§ **WHAT TO WORK ON**:
Repeat word for word the part of the listing that opens with the line containing "Select Karen Castillo's" and runs through the end of the listing, including both ends. Omit the pictures.

§ **DATA SUPPLIED**:
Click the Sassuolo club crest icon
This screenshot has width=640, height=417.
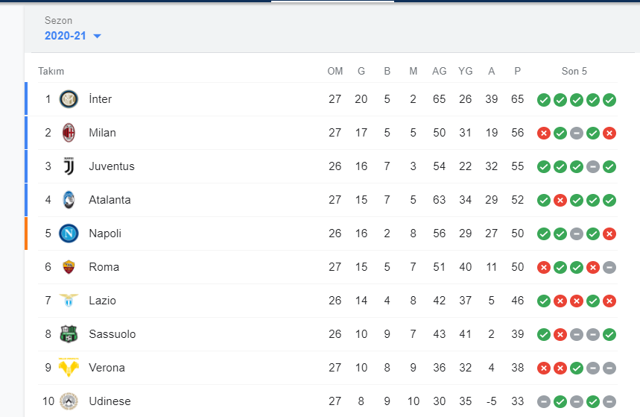(69, 334)
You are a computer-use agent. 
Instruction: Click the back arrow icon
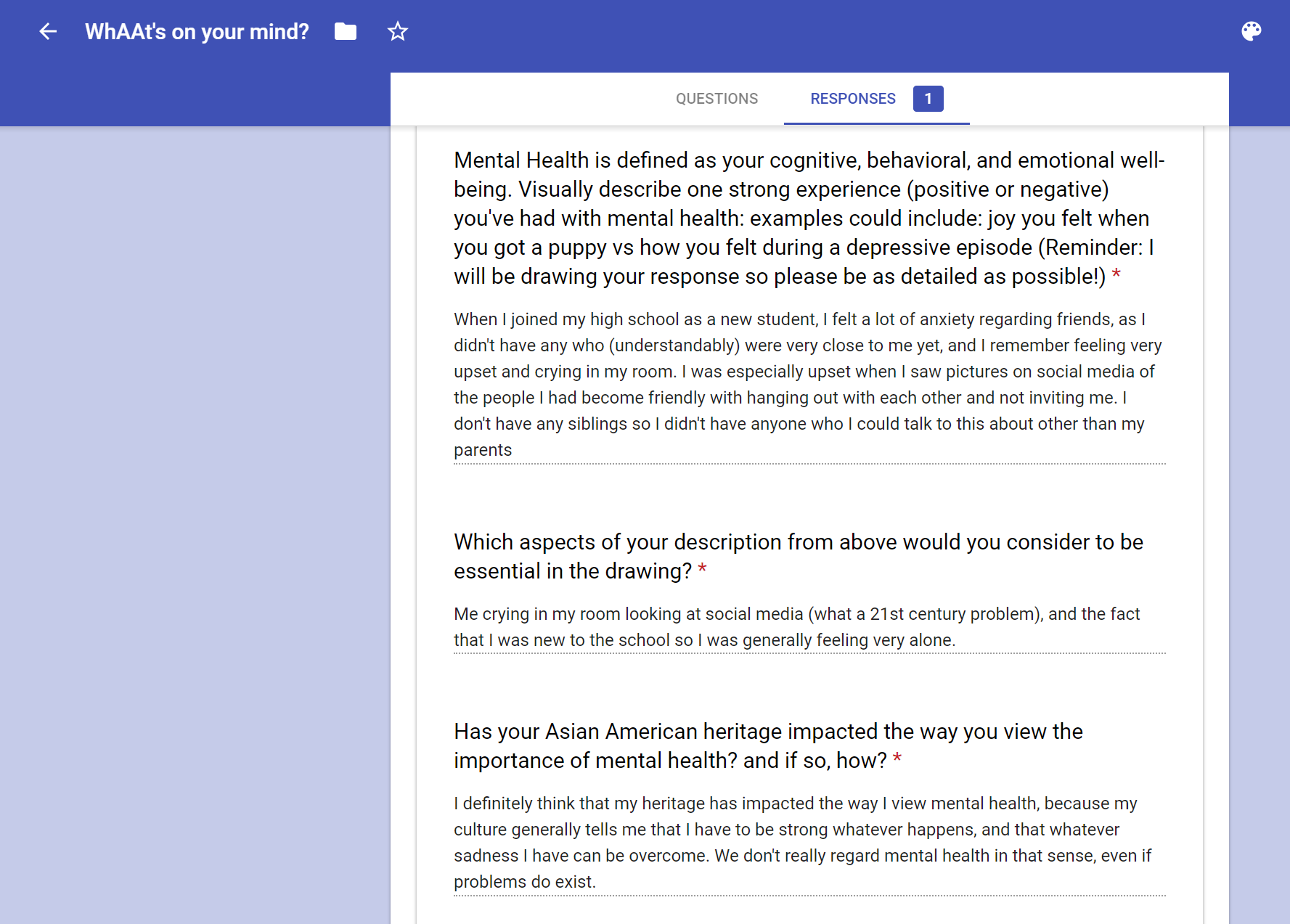coord(48,31)
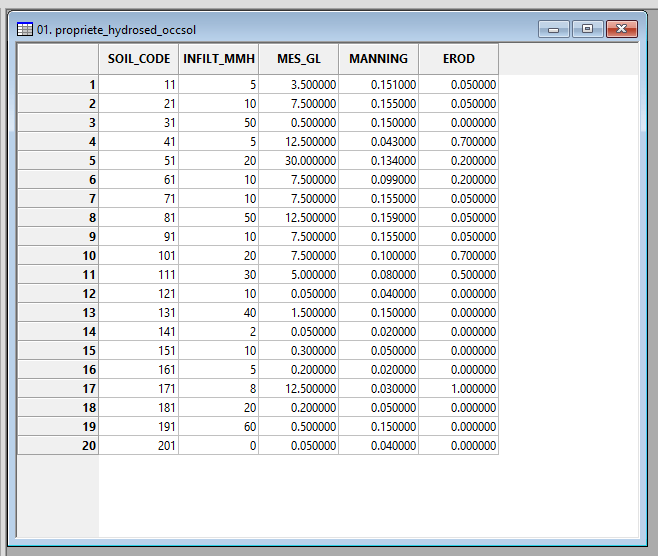
Task: Click the INFILT_MMH cell with value 60
Action: point(219,427)
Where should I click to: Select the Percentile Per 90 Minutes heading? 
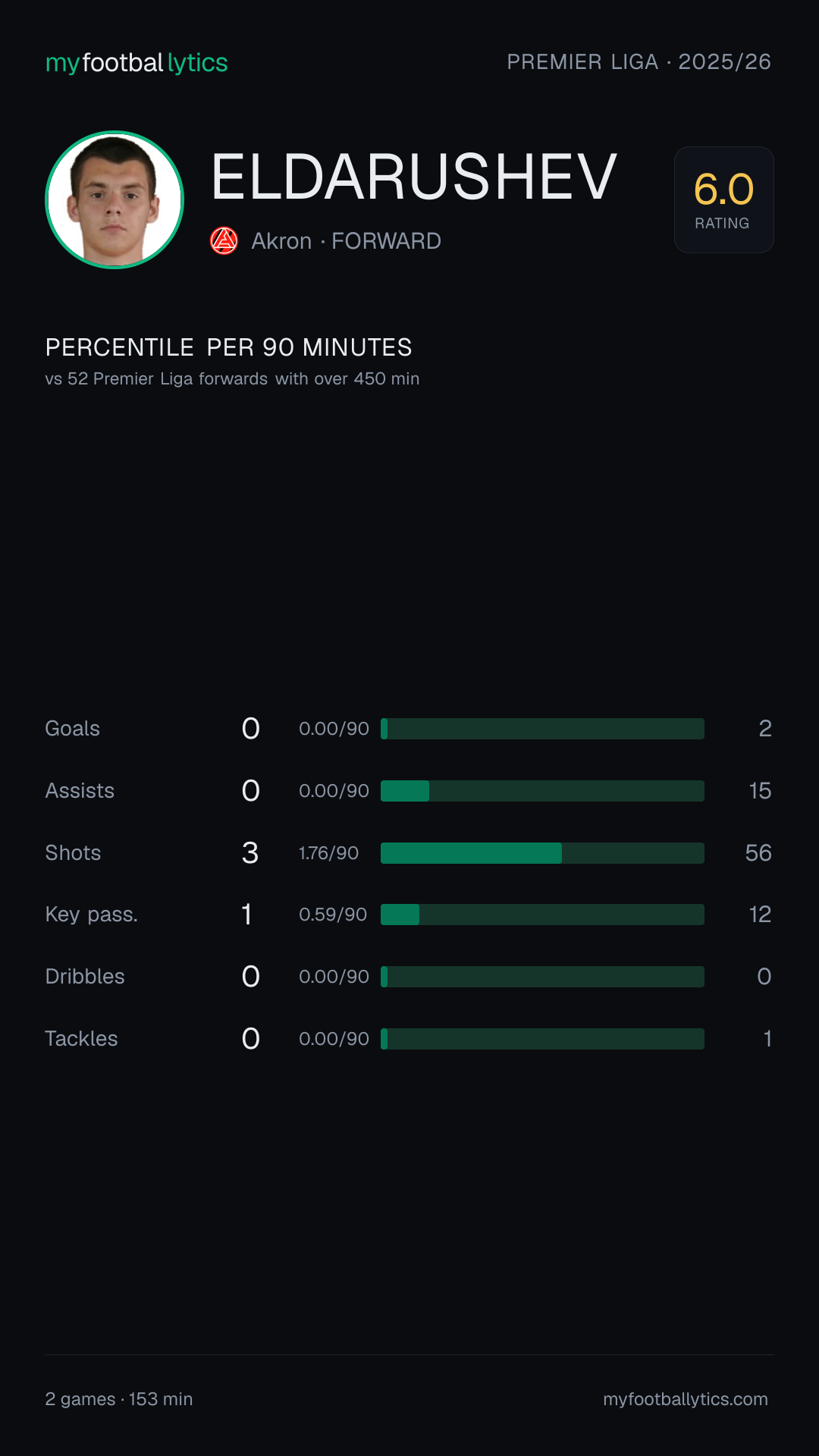[228, 347]
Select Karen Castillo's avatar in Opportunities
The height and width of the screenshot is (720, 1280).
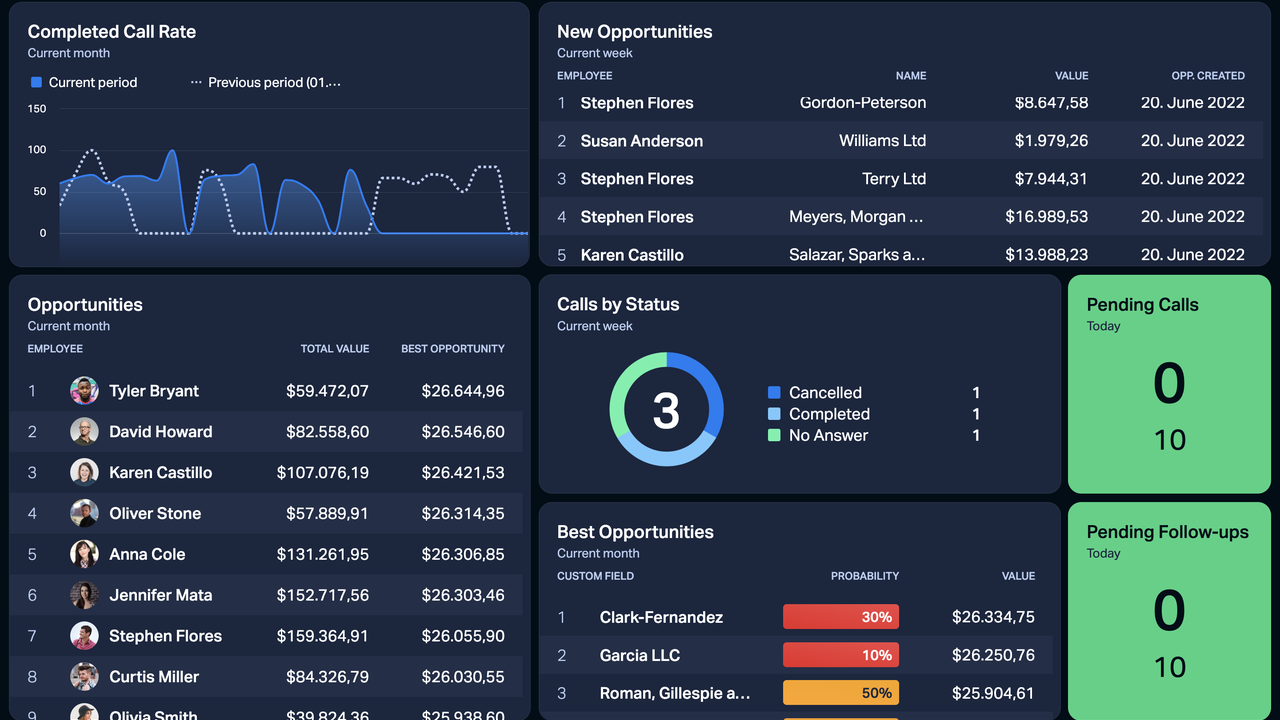(84, 473)
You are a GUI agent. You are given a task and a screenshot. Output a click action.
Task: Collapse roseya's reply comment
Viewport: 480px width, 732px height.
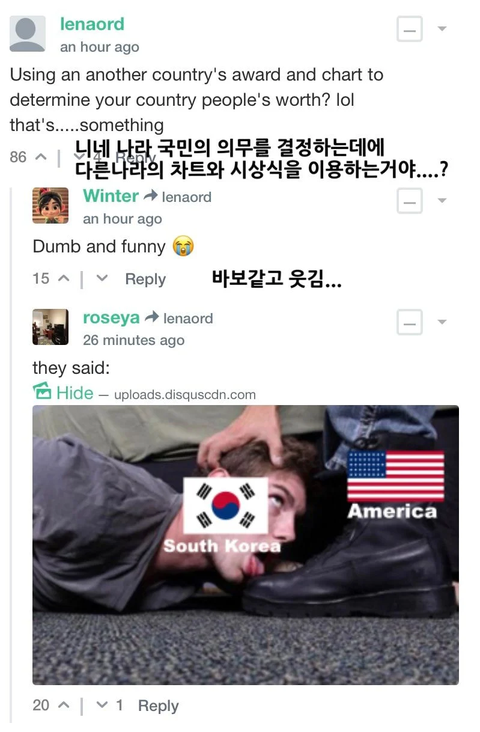(x=409, y=322)
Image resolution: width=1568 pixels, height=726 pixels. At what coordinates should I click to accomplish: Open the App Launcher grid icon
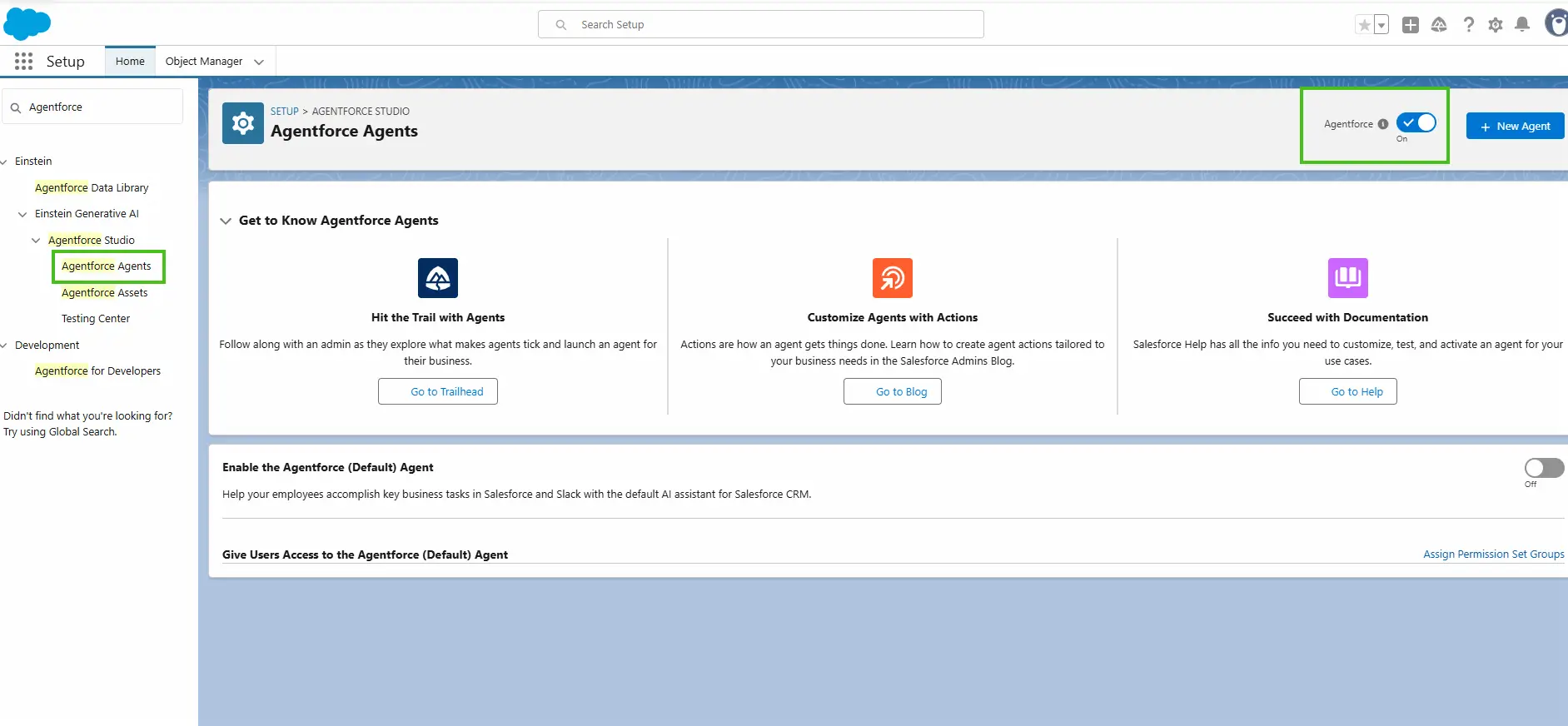tap(23, 62)
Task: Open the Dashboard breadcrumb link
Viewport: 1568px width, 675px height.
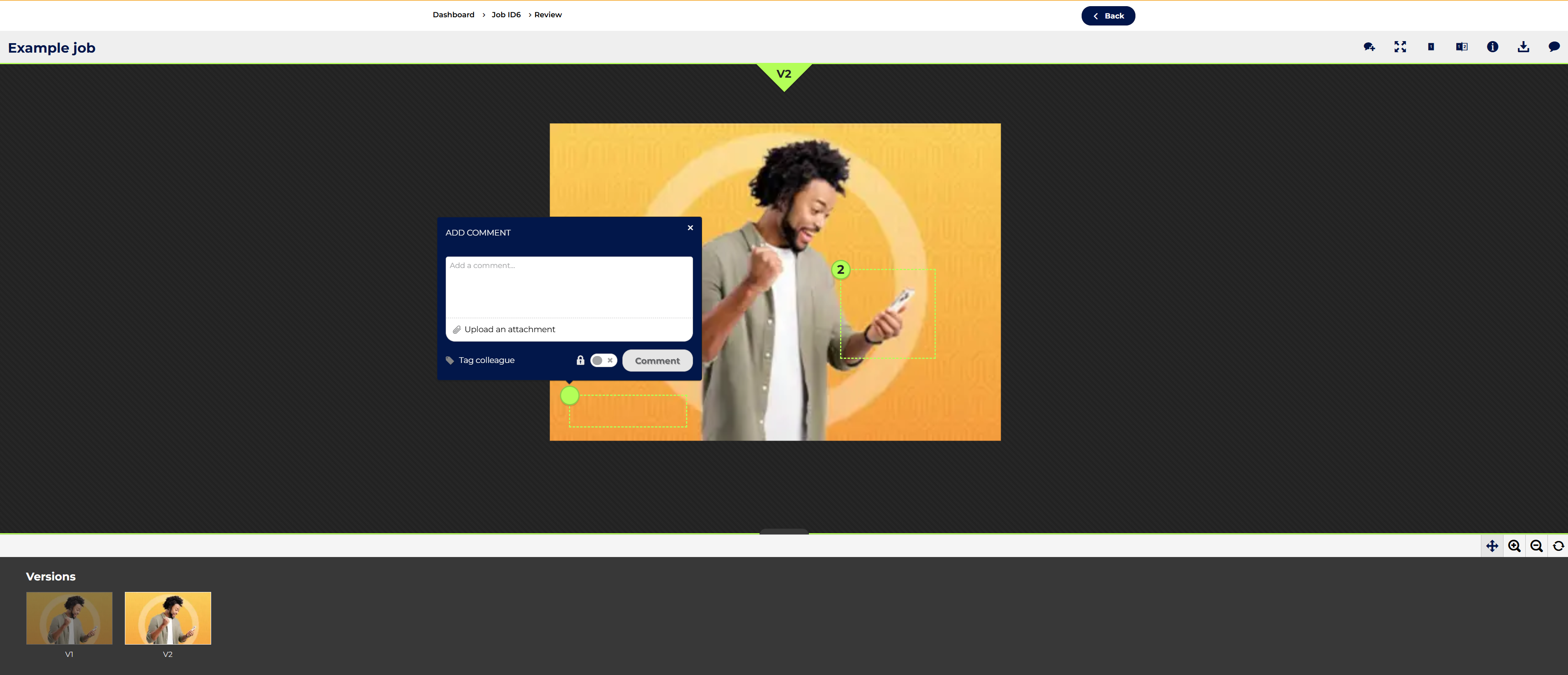Action: (x=453, y=15)
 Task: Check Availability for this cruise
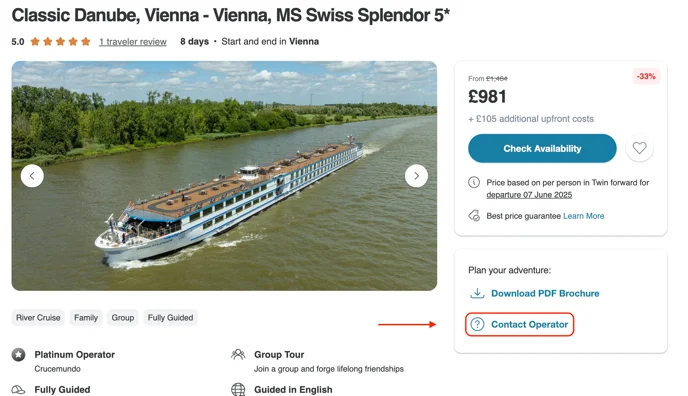(542, 148)
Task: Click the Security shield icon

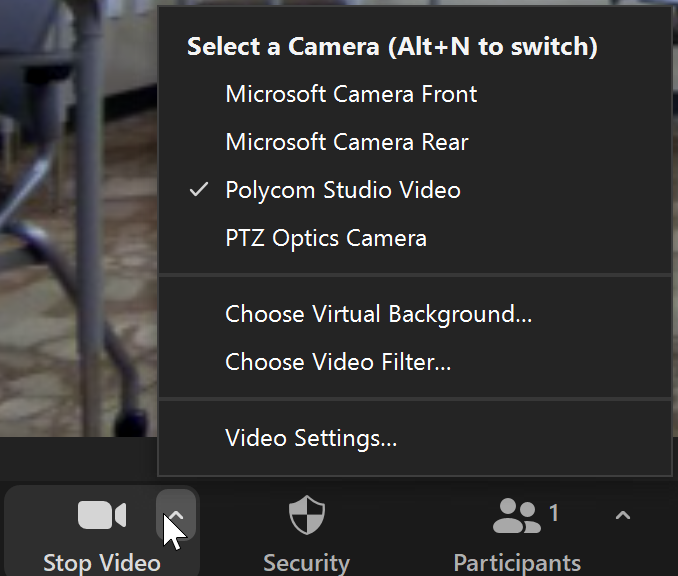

§ **FINAL RESULT**:
Select Karen Castillo's avatar in Opportunities
The height and width of the screenshot is (720, 1280).
(84, 473)
You are a GUI agent. You are given a task and a screenshot. Output a click action.
Task: Collapse roseya's reply comment
Viewport: 480px width, 732px height.
(x=409, y=322)
Image resolution: width=1568 pixels, height=726 pixels. At what coordinates should I click to accomplish: Open the App Launcher grid icon
tap(23, 62)
Task: Open the Dashboard breadcrumb link
Viewport: 1568px width, 675px height.
Action: (x=453, y=15)
 Task: Check Availability for this cruise
(542, 148)
Task: Click the Security shield icon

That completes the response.